» What is required
Where a line of the material includes the string "step", copy that line.

--*--

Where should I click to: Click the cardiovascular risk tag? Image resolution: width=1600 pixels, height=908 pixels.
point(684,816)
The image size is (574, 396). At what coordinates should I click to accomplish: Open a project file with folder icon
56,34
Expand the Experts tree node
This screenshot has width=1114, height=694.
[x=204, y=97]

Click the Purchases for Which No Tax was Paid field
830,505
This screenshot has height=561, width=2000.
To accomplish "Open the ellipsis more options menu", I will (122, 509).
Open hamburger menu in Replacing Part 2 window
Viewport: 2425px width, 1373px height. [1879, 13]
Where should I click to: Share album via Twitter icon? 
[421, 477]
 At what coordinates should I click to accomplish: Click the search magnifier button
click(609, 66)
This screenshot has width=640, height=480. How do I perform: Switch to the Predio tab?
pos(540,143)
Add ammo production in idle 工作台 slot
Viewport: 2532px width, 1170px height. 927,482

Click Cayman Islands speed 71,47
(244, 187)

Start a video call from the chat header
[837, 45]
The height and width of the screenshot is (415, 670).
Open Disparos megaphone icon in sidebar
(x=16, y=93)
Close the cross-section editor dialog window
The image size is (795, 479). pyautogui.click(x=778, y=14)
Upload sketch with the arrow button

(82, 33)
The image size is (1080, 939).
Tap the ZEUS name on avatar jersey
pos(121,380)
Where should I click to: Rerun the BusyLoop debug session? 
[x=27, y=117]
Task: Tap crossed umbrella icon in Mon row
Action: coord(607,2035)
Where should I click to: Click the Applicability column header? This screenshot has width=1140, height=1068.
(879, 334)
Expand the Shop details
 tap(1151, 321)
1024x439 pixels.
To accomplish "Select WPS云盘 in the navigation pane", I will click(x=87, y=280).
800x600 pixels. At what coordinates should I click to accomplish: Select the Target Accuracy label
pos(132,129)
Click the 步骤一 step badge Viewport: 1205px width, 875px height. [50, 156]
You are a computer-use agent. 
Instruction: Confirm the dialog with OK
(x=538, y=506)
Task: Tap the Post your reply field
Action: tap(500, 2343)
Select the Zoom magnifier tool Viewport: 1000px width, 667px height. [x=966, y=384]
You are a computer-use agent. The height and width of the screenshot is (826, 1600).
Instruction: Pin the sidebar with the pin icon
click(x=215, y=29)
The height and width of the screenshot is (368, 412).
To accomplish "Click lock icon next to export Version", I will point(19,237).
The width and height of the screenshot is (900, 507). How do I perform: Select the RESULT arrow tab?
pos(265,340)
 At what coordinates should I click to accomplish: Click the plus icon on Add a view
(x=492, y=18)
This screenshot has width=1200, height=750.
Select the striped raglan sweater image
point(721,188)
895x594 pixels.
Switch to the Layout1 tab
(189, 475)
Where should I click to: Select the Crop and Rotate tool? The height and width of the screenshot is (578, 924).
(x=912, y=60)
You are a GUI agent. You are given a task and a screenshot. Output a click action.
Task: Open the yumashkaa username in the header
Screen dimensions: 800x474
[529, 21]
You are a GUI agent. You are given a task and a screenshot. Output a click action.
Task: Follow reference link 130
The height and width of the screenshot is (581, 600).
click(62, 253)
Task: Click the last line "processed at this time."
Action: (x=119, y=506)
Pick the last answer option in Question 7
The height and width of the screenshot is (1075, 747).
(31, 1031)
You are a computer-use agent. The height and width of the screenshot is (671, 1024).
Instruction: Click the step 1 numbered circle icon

--*--

» Response area
Click the 步骤一 step badge Viewport: 1205px width, 875px height. [50, 156]
Instruction: Click the step 1 numbered circle icon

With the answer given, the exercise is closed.